Rowan sospirò pesantemente. «Sembri papà».

Il commento ha fatto svanire leggermente il mio sorriso.

Prima che Rowan se ne accorgesse, gli strinsi delicatamente la mano e mi incamminai con lui verso la sala del banchetto.

La stanza era già piena.

La musica echeggiava nel corridoio mentre i domestici portavano i bicchieri tra i tavoli. Diversi Alpha erano in piedi vicino al centro per discutere di accordi commerciali.

Nel momento in cui Mason salì sul palco, il silenzio si diffuse in tutta la stanza.

Sembrava potente in abiti da cerimonia neri con lo stemma Silvercrest sul petto.

«Grazie a tutti per aver partecipato stasera», iniziò Mason. «Quattordici anni fa, questo branco era diviso dalla guerra e dal tradimento. Oggi, Silvercrest è più forte che mai grazie alla lealtà della sua gente».

La folla ha applaudito e Rowan ha sorriso orgoglioso accanto a me. Poi si aprirono le grandi porte d'ingresso.

Tutte le voci nel corridoio sono scomparse.

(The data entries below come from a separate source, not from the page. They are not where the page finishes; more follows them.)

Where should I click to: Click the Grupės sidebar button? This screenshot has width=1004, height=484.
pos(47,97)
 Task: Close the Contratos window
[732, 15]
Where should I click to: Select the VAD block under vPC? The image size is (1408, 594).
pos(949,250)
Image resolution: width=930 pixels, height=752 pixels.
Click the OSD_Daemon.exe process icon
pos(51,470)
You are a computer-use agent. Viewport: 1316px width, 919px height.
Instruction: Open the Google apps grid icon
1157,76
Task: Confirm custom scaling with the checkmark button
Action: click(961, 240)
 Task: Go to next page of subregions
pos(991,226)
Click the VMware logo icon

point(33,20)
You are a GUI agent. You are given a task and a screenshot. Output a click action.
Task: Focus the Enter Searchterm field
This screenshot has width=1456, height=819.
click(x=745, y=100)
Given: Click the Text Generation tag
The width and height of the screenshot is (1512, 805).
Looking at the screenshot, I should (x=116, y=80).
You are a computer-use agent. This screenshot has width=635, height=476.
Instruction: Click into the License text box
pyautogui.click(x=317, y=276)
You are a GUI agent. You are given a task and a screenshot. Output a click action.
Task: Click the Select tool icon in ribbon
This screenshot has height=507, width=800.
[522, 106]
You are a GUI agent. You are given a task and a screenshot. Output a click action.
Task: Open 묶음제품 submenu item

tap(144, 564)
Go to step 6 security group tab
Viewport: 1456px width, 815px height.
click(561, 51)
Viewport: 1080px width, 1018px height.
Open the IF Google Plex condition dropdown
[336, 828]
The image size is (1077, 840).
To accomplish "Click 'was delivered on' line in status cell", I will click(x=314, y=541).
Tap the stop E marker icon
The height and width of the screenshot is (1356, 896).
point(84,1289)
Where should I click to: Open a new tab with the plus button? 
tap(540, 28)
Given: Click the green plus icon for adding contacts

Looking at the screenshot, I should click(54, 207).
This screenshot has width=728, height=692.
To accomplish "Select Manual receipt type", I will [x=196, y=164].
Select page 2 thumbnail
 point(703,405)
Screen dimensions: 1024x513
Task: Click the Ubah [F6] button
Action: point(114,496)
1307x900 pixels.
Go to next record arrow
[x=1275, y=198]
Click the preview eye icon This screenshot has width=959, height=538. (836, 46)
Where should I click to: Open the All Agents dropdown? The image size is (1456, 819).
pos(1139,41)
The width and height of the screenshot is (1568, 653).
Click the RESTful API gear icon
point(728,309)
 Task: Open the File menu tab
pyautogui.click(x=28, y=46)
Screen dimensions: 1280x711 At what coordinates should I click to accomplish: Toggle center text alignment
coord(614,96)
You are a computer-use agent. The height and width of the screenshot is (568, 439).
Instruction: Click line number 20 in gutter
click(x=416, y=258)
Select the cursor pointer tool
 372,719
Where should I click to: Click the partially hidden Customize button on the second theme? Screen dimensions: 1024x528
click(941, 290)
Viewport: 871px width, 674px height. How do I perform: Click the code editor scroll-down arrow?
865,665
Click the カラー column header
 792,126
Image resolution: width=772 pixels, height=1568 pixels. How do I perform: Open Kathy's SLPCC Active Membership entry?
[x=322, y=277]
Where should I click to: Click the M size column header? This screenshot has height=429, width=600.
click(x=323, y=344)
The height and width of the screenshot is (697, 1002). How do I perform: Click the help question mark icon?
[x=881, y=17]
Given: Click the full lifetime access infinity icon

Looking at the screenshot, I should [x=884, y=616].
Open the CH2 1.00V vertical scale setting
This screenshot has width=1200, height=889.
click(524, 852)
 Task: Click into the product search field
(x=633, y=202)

Una donna entrò indossando un abito blu scuro con ricami argentati lungo le maniche. I suoi lunghi capelli neri le cadevano su una spalla mentre le guardie la seguivano.

Camminava con sicurezza tra la folla come se ci appartenesse già.

Mason smise di parlare e l'intera sala se ne accorse. I sussurri si diffusero immediatamente.

«Quella è Nadia Dean».

«È tornata?»

«Pensavo avesse lasciato i territori anni fa».

Mi si sono contorti lo stomaco quando ho visto l'espressione sul viso di Mason. Sembrava scioccato e come se il momento fosse surreale.

Mi sono reso conto che non mi aveva mai guardato così.

Gli occhi di Nadia si fissarono su Mason e sulle sue labbra apparve un sorriso lento.

Poi pronunciò le parole che distrussero la stanza. «Salve, Mason».